An additional ingredient has to be inserted in this description to consider not only phase fluctuations, but also speed fluctuations that in flocks are long-ranged correlated. To reproduce massless modes in the ordered phase of the model we introduce a novel confining potential for the full vector of the velocity (phase and speed). This potential has the interesting feature to produce divergent susceptibility and correlation length of the modulus of the degrees of freedom at null temperature. Therefore, in the deep ordered phase we can have a theoretical description of flocks’ scale-free correlations of speed.

The inertial field theory that can reproduce key phenomena of collective behaviour is a rather intricate non-linear theory of three couple fields which has never been studied analytically before.  A fixed network limit is then required to start an RG analysis of the theory. The new RG approach is going to combine standard Ɛ-expansion, where Ɛ is the deviation from the upper critical dimension, above which the linear theory holds, with new ingredients and methods to include the out-of-equilibrium nature of active systems. Studying these effects with renormalization is a hard task but it seems to be crucial to compute universal quantities as critical exponents that can represent an analytical explanation for the experimental results both of flocks and swarms.

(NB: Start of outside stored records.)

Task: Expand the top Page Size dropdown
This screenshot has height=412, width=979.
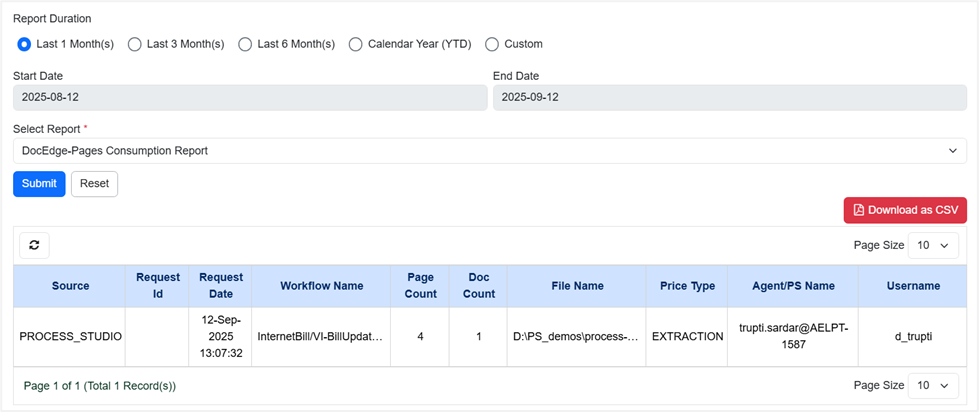Action: (x=933, y=245)
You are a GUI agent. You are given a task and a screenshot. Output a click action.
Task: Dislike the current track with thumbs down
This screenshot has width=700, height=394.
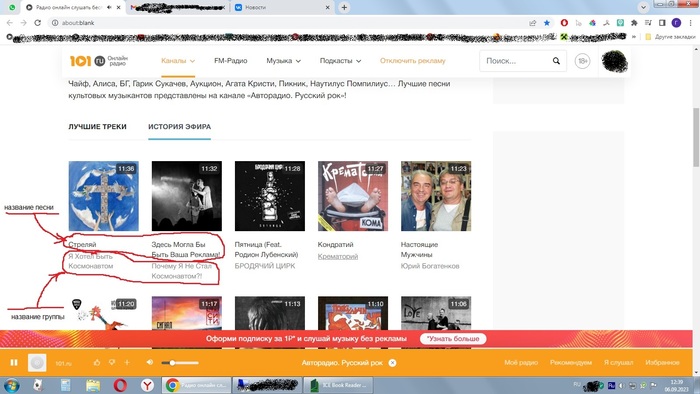click(x=112, y=362)
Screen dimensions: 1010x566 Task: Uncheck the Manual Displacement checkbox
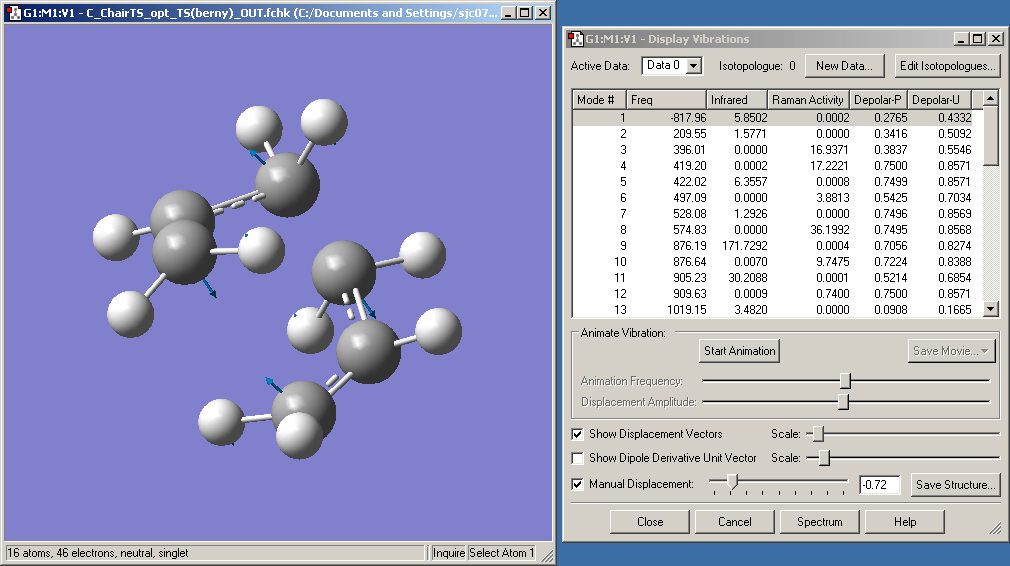coord(577,484)
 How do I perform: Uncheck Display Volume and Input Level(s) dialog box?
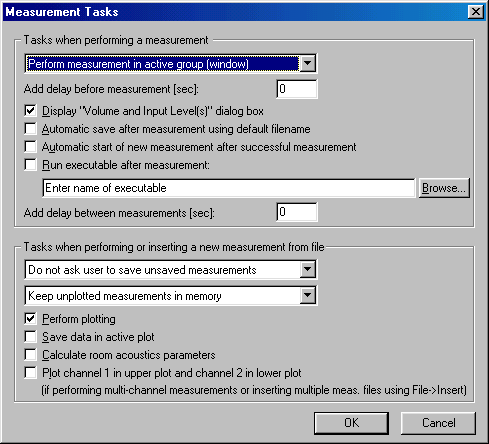click(x=30, y=111)
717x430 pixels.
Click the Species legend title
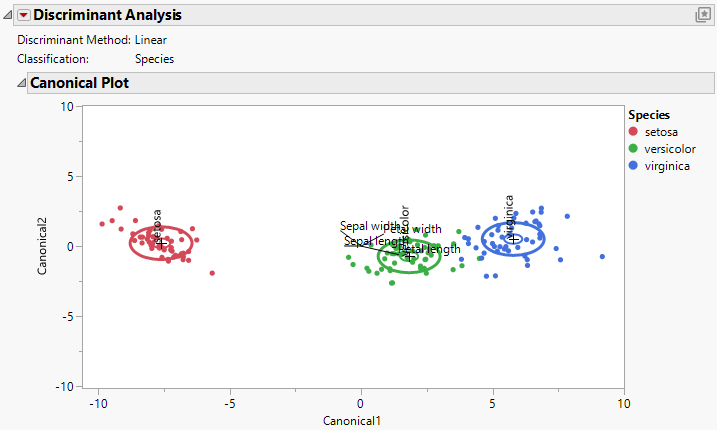(x=649, y=115)
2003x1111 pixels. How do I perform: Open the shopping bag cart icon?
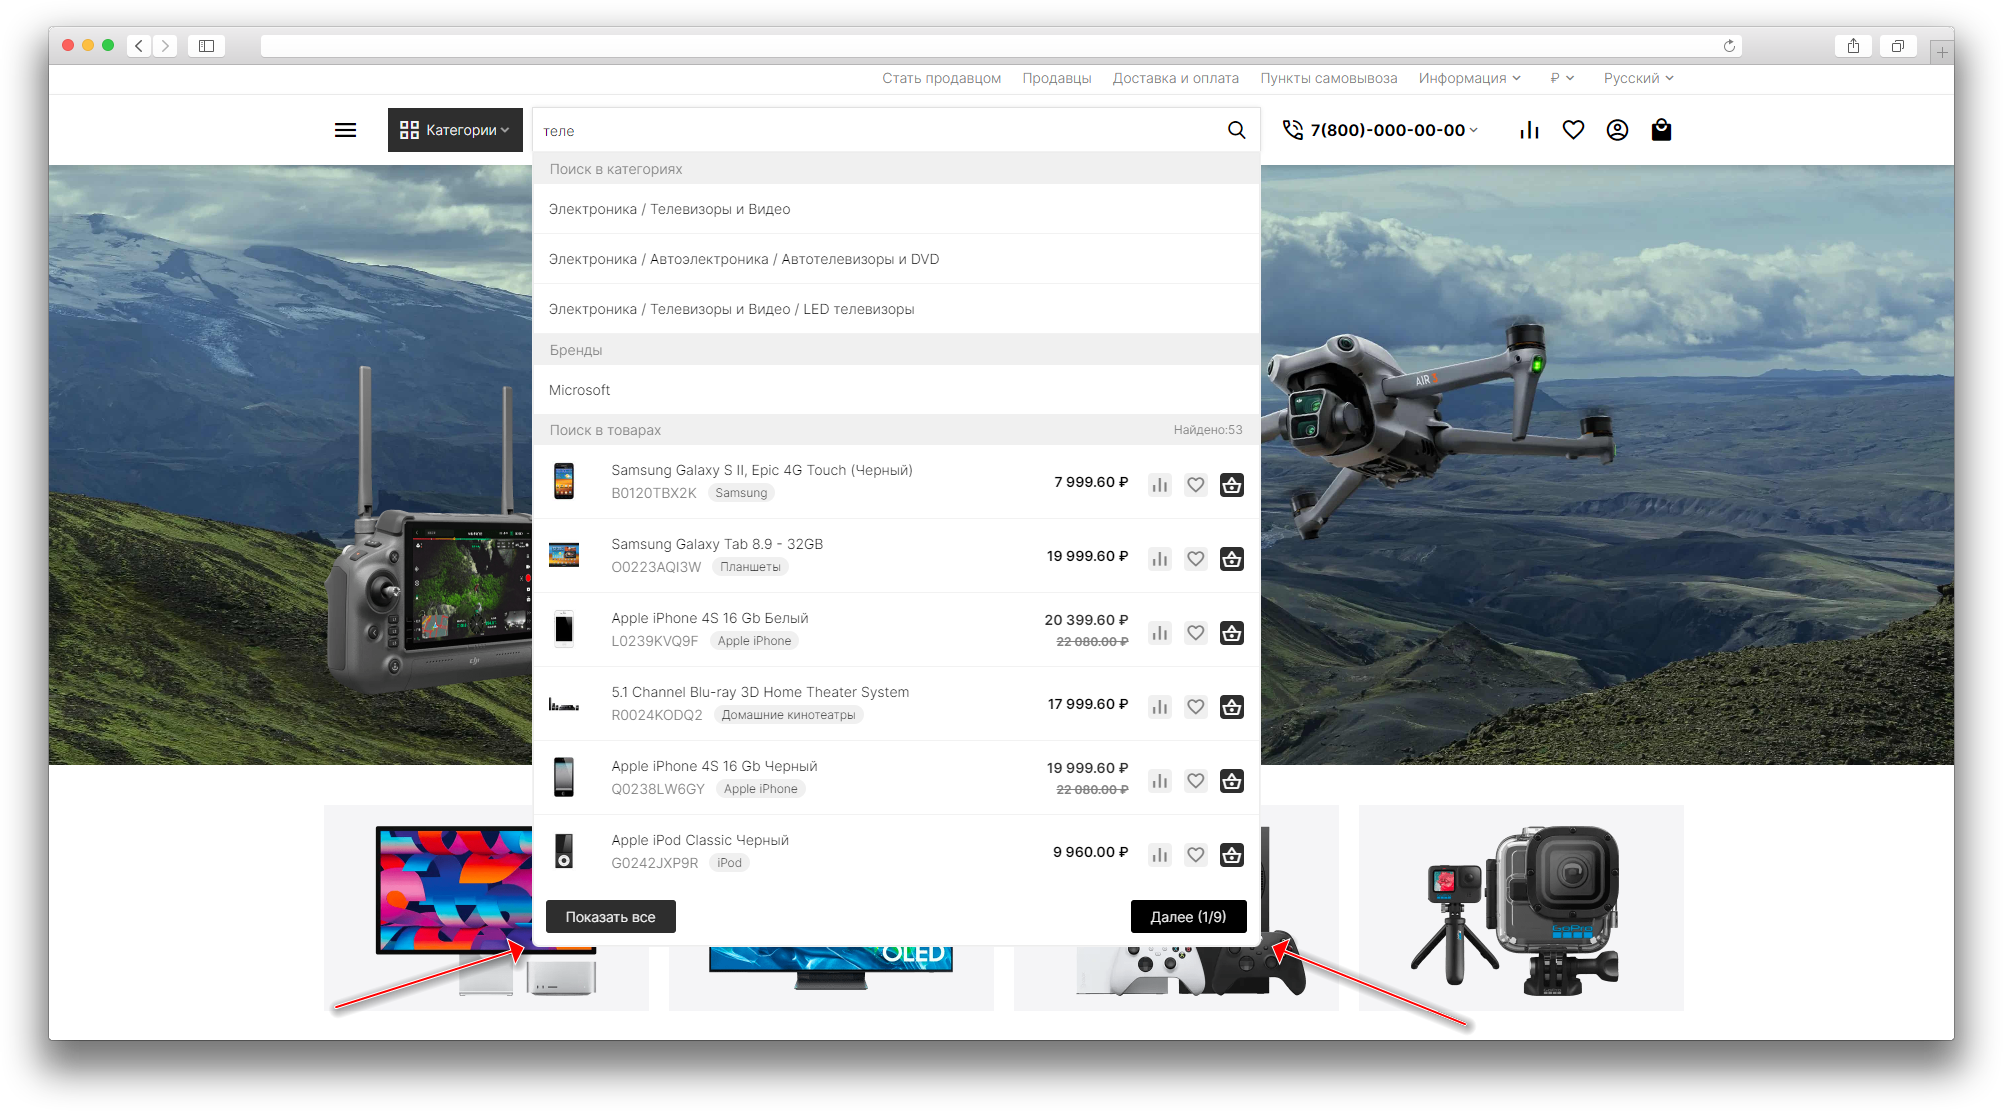click(1661, 130)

Essential elements to complete the global theoretical picture are relevant tools in statistical physics as a dynamical maximum entropy approach to infer directly from data the nature of the dynamical equations with the purpose of completely justifying the second order dynamics of the new theory; and extensive numerical simulations of microscopic active models. We strongly believe that numerical simulations are crucial to perform null case tests of each given tool of analysis of our empirical data and can be a useful guide in developing both new theory and new experiments.